Norenzayan also serves as a faculty associate at the Peter Wall Institute for Advanced Studies and as the codirector of the Centre for Human Evolution, Cognition, and Culture (HECC). He is a coinvestigator in the Cultural Evolution of Religion Research Consortium (CERC), a joint initiative between UBC and Simon Fraser University, supported by the Social Sciences and Humanities Research Council of Canada. He is an editorial board member for Psychological Science.
Department of Psychology, University of Washington
During her sabbatical, Ione Fine will edit a special issue of the journal Vision Research that will focus on recent advances and current challenges in sight-restoration technologies, including visual prostheses and optogenetics. She will also be working on a project to measure the visual reorganization that might occur as a result of long- and short-term blindness in people who have suffered vision loss due to diseases like macular degeneration, retinitis pigmentosa, and glaucoma.
Much of Fine’s research focuses on plasticity in the visual system, including studies on perceptual learning in adulthood and the neural reorganization that occurs as a result of being blind or deaf. Over the last few years her laboratory has concentrated on the effects of long-term visual deprivation on human visual processing, including the effects that long-term blindness and sight recovery have on the brain.
Fine also serves as codirector of the University of Washington Center for Brain Imaging and as a faculty affiliate at the Integrated Brain Imaging Center and the department of ophthalmology. Her recent research has focused on the mechanisms of plasticity in the human brain by linking changes in function to changes in neuroanatomical structure. Her work employs a wide range of computational and experimental techniques, including fMRI and computational modeling.
Todd A. Kahan
Department of Psychology, Bates College
Todd A. Kahan’s research examines the interconnected roles of attention, perception, memory, and word reading in visual perception. Broadly, his research investigates the mechanisms of paying attention to, perceiving, and remembering the incalculable amounts of visual information that we encounter on a daily basis. Kahan’s current research explores how the crossfire of cognitive processes, color, motion, edges of shapes, memories, and lifetimes of cultural experience are harmonized by the brain into the mental image of what we see. One question he hopes to address is where in the visual information-processing stream culture exerts its influence — whether that happens only late in visual perception or at the earliest stages of vision.
The support from the Cattell Fellowship will allow Kahan to travel to Australia to collect comparative data from participants at the University of Queensland as well as at Bates College.

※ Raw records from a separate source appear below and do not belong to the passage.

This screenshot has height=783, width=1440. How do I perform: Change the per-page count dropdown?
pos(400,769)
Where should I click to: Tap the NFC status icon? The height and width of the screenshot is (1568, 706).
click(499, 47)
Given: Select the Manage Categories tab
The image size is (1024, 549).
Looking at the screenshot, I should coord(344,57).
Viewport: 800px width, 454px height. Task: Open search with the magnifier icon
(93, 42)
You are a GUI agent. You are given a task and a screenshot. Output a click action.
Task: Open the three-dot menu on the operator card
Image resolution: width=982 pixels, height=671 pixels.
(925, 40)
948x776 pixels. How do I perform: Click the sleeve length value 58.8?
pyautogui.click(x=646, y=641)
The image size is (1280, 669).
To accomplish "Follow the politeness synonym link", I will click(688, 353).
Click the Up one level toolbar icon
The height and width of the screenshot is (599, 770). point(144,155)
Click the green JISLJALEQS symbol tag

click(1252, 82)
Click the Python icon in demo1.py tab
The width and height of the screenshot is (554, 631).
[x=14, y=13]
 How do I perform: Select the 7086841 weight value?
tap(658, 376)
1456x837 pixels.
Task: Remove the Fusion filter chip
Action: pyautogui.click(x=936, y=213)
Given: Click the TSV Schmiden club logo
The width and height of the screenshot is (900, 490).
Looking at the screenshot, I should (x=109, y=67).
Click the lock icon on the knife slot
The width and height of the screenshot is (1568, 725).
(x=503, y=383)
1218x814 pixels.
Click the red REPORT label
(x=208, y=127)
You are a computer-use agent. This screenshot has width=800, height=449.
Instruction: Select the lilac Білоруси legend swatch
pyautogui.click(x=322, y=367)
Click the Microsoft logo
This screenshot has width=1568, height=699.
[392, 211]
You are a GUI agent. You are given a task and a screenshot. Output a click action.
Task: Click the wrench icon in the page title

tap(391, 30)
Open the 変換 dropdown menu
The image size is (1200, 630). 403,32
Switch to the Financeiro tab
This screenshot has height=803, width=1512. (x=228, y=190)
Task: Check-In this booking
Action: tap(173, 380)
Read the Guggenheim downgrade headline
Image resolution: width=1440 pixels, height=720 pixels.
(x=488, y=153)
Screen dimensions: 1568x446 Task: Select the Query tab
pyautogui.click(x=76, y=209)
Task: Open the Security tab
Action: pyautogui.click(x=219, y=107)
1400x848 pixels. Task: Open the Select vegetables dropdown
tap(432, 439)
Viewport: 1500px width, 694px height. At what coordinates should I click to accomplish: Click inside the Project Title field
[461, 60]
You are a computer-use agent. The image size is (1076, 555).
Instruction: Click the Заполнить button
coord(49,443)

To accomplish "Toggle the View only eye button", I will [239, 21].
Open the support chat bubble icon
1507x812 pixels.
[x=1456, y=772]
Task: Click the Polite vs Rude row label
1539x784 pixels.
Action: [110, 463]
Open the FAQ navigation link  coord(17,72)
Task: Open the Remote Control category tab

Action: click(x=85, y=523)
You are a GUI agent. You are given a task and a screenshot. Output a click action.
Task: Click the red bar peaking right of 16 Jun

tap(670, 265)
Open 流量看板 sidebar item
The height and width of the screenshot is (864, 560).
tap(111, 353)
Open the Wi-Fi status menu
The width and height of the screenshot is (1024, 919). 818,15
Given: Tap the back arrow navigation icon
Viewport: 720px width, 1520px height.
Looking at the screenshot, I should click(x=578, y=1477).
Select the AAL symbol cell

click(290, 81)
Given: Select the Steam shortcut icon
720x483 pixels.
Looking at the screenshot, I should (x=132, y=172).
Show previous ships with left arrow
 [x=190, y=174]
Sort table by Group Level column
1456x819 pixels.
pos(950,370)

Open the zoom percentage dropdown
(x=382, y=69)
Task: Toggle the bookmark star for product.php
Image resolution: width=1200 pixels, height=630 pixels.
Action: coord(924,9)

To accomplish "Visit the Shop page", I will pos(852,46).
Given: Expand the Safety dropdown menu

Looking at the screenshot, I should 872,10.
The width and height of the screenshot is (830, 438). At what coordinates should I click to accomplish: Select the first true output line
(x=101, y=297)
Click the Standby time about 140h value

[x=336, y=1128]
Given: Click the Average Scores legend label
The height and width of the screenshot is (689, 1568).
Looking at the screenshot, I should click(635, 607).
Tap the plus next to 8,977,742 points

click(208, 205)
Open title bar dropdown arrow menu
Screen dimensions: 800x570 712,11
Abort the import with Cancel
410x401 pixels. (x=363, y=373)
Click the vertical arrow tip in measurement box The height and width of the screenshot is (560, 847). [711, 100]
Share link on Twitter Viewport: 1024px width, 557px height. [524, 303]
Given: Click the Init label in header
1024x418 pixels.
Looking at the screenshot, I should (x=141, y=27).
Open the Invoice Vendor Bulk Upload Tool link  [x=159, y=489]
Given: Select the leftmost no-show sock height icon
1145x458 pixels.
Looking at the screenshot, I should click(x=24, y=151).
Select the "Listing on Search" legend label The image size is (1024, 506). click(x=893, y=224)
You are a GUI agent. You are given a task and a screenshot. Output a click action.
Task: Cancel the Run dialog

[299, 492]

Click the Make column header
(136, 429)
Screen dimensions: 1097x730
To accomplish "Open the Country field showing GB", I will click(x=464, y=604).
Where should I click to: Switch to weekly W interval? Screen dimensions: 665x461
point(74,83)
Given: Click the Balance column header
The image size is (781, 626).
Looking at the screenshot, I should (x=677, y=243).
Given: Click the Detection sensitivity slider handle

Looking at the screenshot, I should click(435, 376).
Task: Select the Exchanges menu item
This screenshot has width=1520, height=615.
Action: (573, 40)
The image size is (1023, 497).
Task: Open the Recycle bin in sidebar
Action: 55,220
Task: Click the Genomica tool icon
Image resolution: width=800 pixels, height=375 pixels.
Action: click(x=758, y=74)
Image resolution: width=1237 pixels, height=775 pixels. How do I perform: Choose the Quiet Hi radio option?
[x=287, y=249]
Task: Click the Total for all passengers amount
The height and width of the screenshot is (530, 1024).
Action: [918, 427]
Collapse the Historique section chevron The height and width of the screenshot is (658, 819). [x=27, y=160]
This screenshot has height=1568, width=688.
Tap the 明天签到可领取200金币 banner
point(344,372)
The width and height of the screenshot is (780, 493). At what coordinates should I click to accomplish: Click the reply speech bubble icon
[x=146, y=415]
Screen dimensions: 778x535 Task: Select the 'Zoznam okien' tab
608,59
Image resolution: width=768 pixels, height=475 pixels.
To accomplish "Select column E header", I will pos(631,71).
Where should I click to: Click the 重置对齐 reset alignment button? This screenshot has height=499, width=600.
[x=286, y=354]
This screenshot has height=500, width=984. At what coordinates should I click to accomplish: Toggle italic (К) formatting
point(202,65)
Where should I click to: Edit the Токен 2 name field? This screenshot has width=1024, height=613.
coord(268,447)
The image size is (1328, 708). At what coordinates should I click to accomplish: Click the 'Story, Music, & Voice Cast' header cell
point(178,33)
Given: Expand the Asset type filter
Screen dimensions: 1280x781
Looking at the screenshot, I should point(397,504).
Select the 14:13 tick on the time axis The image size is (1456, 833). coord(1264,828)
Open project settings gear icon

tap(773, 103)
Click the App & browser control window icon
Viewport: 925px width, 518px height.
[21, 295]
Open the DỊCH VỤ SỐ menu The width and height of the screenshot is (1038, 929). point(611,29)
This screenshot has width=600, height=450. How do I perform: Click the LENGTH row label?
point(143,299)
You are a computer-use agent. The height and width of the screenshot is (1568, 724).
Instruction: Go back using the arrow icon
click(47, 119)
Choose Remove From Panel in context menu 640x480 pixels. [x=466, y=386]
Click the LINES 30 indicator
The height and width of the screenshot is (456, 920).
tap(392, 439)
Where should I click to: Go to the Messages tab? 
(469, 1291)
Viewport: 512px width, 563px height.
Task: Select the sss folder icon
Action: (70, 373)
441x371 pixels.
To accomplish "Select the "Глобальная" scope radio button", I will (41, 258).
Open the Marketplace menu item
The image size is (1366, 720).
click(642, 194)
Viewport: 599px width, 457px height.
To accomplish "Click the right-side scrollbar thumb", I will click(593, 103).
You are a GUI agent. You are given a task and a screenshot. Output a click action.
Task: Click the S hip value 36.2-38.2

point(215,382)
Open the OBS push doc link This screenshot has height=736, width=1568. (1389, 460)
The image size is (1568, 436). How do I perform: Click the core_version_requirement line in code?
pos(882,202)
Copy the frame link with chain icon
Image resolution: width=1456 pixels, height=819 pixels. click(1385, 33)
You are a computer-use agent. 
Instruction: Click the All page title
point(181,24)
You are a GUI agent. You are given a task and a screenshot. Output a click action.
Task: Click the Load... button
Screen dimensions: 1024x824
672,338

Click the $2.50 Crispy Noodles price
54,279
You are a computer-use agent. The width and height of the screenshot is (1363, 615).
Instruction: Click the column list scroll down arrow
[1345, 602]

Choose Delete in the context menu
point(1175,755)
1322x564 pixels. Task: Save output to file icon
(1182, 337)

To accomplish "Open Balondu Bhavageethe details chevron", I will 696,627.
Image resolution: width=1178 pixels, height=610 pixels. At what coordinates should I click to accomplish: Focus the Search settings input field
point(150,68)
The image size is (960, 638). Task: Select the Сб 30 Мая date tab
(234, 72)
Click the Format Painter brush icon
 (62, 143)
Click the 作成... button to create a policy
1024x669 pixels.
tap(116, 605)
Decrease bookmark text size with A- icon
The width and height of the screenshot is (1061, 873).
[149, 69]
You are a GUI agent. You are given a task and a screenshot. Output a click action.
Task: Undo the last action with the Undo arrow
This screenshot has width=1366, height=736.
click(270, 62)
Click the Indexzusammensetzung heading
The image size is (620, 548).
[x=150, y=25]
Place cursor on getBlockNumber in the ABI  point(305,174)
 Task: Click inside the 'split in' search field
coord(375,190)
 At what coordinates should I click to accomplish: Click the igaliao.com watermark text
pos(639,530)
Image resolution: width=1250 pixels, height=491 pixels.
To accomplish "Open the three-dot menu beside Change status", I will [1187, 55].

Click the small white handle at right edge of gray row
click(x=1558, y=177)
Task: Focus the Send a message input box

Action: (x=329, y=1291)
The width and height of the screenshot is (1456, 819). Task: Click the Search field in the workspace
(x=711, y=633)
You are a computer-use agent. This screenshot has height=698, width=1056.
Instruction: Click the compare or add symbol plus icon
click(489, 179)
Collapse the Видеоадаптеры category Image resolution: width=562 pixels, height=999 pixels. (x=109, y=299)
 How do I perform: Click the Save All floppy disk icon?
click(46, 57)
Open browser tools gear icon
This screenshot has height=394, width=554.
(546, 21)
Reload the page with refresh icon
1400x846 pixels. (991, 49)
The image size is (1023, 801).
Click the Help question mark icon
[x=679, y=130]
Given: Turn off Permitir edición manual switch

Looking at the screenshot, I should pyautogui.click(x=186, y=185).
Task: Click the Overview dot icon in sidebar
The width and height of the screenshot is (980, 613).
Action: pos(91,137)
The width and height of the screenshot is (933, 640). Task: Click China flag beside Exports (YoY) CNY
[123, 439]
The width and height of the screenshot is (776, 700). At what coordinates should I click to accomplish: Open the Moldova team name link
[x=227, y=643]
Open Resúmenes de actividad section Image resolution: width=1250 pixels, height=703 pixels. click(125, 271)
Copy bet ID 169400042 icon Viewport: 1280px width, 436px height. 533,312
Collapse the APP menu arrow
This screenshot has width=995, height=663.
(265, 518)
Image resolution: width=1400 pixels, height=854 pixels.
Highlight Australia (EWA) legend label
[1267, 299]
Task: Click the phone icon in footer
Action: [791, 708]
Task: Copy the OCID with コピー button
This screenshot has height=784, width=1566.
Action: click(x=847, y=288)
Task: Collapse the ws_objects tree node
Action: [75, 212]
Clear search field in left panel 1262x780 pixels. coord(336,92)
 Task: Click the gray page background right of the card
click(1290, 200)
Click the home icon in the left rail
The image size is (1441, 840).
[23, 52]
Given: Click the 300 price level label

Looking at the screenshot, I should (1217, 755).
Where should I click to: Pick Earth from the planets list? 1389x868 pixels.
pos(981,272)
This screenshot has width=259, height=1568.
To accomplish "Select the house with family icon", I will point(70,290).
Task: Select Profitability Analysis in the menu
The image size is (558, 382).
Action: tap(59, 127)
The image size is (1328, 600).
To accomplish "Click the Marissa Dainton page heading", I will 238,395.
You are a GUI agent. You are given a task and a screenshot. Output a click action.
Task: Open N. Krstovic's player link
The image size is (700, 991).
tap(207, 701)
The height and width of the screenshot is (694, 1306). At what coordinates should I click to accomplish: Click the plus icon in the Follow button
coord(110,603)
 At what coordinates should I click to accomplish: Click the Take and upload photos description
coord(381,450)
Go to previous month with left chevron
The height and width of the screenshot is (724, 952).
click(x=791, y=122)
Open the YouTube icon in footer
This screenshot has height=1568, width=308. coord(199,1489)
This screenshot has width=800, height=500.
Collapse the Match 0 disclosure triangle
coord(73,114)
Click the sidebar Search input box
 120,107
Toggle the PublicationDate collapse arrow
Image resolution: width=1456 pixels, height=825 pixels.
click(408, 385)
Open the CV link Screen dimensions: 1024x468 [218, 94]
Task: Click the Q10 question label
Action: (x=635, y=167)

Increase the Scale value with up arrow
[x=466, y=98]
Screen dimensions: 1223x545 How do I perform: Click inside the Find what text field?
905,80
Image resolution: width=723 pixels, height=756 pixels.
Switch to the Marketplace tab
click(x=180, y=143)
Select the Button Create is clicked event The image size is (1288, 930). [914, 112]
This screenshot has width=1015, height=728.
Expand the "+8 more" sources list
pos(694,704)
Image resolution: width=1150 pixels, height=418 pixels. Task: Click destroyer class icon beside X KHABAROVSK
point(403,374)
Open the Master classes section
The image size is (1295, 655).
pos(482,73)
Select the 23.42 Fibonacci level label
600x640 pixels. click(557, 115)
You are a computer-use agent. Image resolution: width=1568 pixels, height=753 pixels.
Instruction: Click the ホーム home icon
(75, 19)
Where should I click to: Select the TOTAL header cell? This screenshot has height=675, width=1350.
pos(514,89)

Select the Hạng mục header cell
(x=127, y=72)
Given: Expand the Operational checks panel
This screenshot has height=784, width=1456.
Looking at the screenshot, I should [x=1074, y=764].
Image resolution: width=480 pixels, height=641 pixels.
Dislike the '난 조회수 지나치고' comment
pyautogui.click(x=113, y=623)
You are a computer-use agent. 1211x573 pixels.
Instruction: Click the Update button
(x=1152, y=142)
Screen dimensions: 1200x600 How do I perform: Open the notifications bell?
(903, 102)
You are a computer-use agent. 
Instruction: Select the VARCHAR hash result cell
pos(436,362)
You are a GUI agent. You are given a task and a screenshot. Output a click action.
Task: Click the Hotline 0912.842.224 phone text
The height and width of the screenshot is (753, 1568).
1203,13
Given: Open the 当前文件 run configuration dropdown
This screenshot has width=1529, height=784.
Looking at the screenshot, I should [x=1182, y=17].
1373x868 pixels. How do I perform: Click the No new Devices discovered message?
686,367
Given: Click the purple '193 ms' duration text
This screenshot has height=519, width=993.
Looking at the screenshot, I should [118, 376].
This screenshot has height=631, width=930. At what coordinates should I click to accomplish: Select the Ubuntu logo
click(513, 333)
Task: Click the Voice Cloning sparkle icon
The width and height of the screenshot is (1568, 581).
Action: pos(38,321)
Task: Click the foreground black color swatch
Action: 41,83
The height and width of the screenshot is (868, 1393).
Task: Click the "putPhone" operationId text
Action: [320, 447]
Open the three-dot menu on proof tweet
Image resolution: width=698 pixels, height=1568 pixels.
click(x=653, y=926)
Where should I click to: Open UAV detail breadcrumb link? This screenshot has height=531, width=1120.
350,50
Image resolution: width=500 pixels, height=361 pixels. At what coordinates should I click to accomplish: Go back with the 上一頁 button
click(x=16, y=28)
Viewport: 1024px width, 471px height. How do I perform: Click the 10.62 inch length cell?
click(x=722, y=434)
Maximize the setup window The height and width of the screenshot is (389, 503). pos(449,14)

During his sabbatical period, Kahan will be working on research that examines how cultural expectations affect early visual processes by examining two newly discovered illusions known as “object trimming” and “object binding.” Research on these illusions will help to determine, for the first time, whether cultural expectations influence early visual processes.
Kahan is a professor of psychology at Bates College in Lewiston, Maine, where he has served as the chair of the psychology department.